• **What you have to do**
Reproduce the lines in the records below from the line with "You are a computer-use" to the line with "pyautogui.click(x=373, y=427)", both included, leaving out the pictures.

• **The data**
<<<<

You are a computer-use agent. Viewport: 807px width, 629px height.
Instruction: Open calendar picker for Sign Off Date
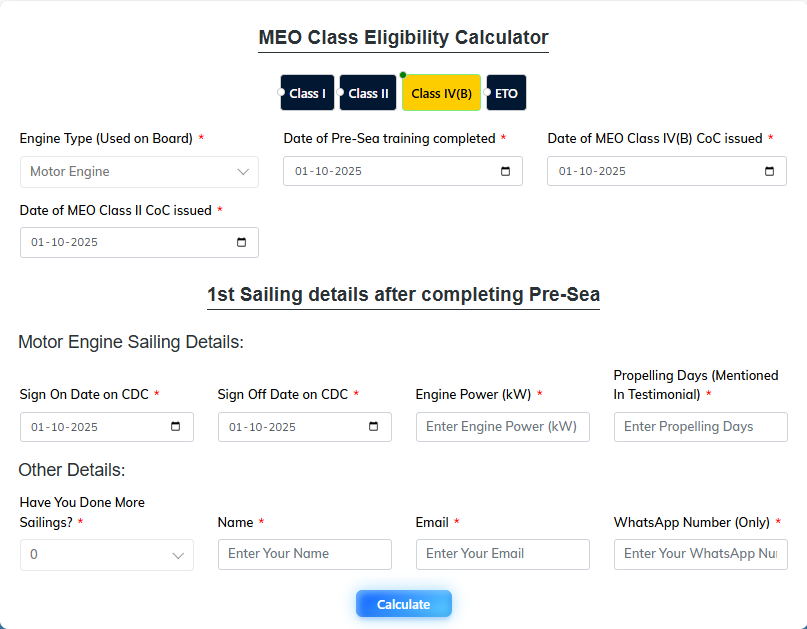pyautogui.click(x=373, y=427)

>>>>
<<<<

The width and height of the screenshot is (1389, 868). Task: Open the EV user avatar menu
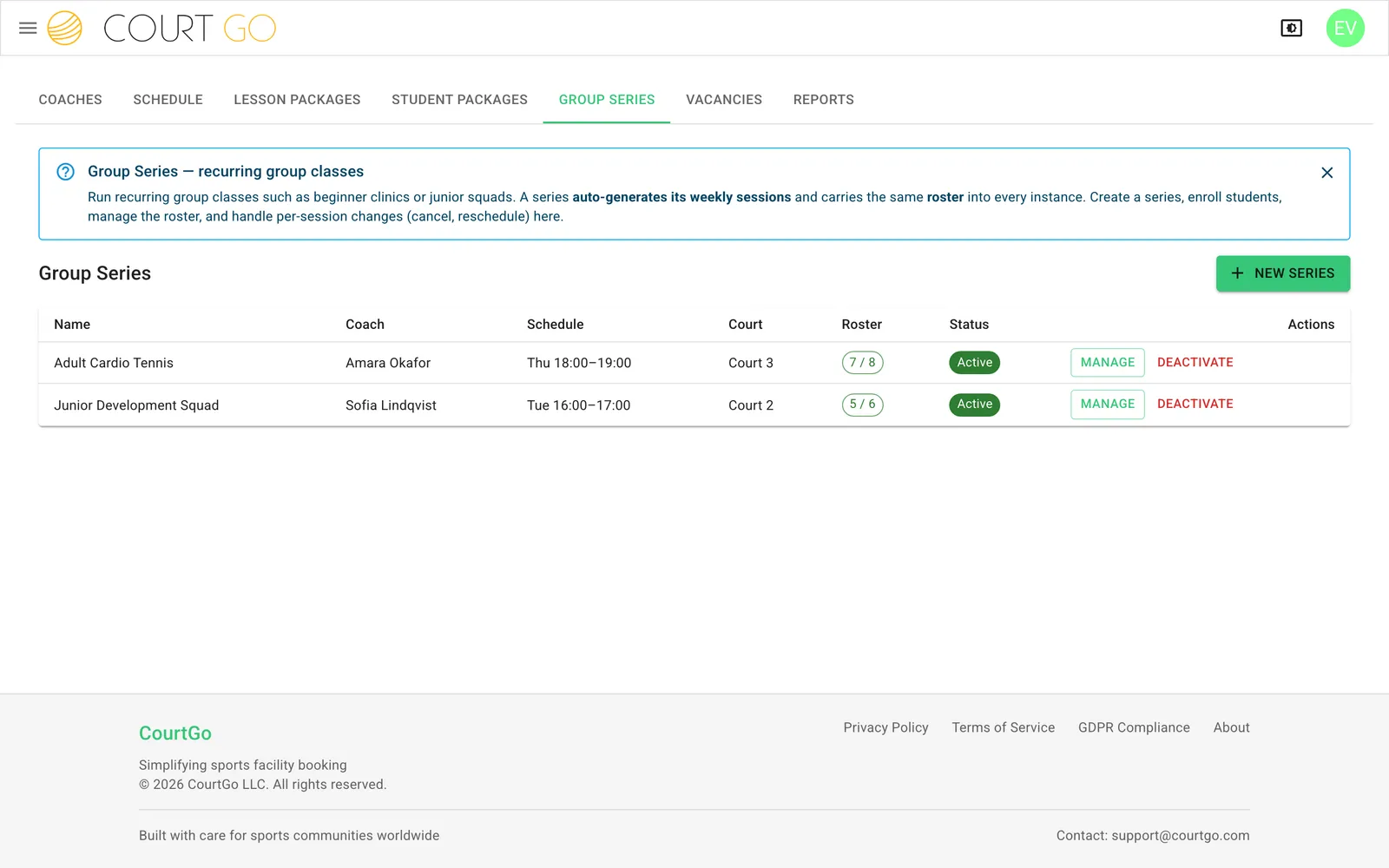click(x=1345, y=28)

>>>>

• **Output for this task**
You are a computer-use agent. Viewport: 807px width, 629px height.
Instruction: Open calendar picker for Sign Off Date
pyautogui.click(x=373, y=427)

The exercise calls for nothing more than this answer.